The Court of Appeal of New Zealand is the principal intermediate appellate court of New Zealand. It is also the final appellate court for a number of matters. In practice, most appeals are resolved at this intermediate appellate level, rather than in the Supreme Court. The Court of Appeal has existed as a separate court since 1862 but, until 1957, it was composed of judges of the High Court sitting periodically in panels. In 1957 the Court of Appeal was reconstituted as a permanent court separate from the High Court. It is located in Wellington.

The Court and its work 

The President and nine other permanent appellate judges constitute the full-time working membership of the Court of Appeal.

The court sits in panels of five judges and three judges, depending on the nature and wider significance of the particular case. A considerable number of three-judge cases are heard by Divisional Courts consisting of one permanent Court of Appeal judge and two High Court judges seconded for that purpose.

In the main, criminal appeals will be allocated to a Divisional Court unless the President otherwise directs. This recognises the insights which judges with current trial experience bring to criminal appeals. Counsel for the appellant or respondent may request a direction that a particular appeal be instead allocated to a Permanent Court or a Full Court.

Longer civil appeals or areas that raise legal issues of public significance will usually be allocated to a Permanent Court. Appeals from decisions of associate judges of the High Court and shorter civil appeals that raise mainly factual issues, usually will be allocated to a Divisional Court unless the President otherwise directs. Again counsel for the appellant or respondent may request a direction that a particular appeal be allocated to a Divisional Court, a Permanent Court, or a Full Court.

The President will also determine whether an appeal (criminal or civil) is of sufficient significance to warrant the consideration of a Full Court of five members. The President will, where appropriate, consult with other permanent judges.  Such a decision typically is made only once or twice a year.
========================
Written request 1
Reproduce the listing below line for line, without the pictures.

Items
========================
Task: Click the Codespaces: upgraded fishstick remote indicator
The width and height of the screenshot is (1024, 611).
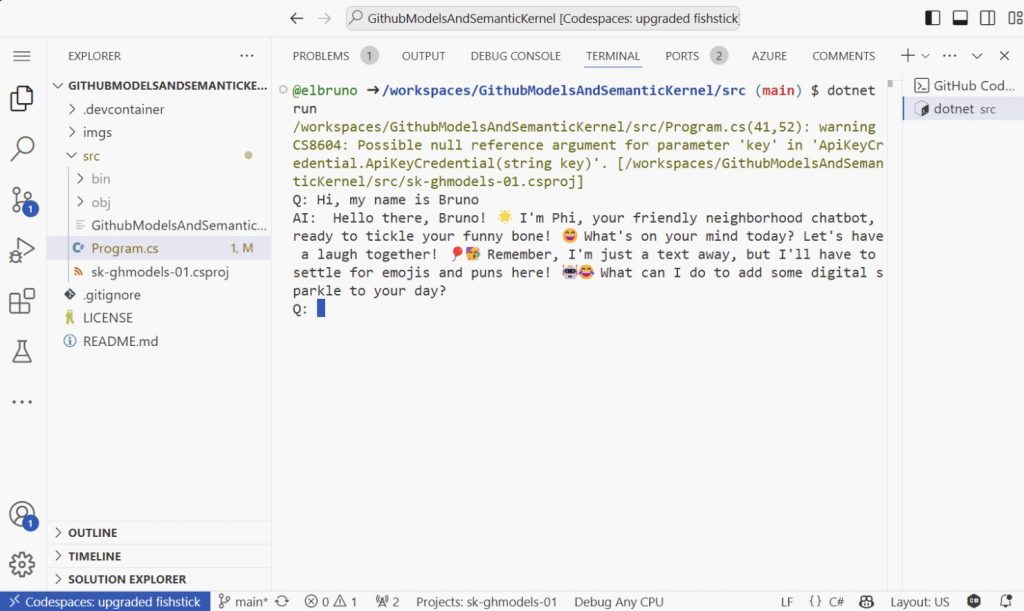Action: point(104,602)
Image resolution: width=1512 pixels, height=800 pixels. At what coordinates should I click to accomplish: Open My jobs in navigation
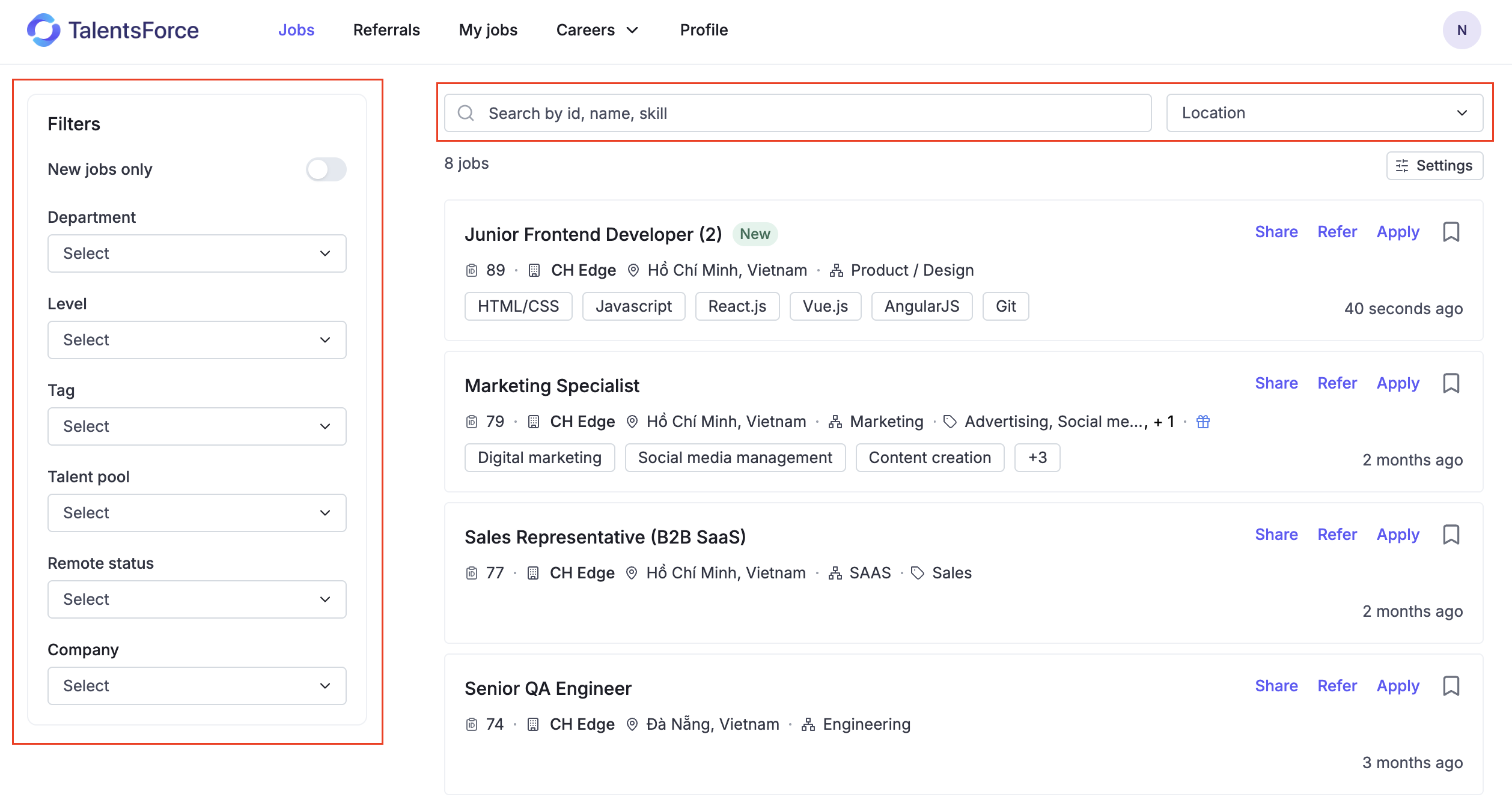tap(488, 30)
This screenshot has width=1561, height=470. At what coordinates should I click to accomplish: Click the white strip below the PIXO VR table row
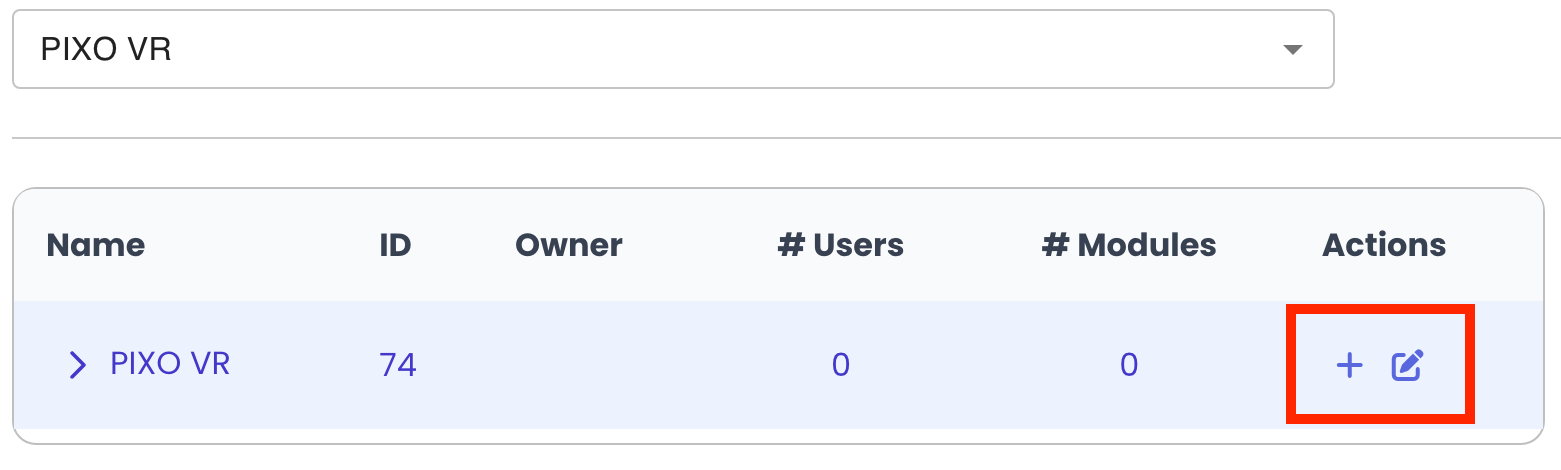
========================
Written request 2
Name every kind of court, as the passage on the Court of Appeal of New Zealand calls them, to which an appeal can be allocated.

Answer 1
Task: Click the Codespaces: upgraded fishstick remote indicator
The width and height of the screenshot is (1024, 611).
Action: point(104,602)
Image resolution: width=1512 pixels, height=800 pixels. At what coordinates should I click to accomplish: Open My jobs in navigation
tap(488, 30)
This screenshot has width=1561, height=470. At what coordinates should I click to accomplish: Click the white strip below the PIXO VR table row

Answer 2
- Divisional Court
- Permanent Court
- Full Court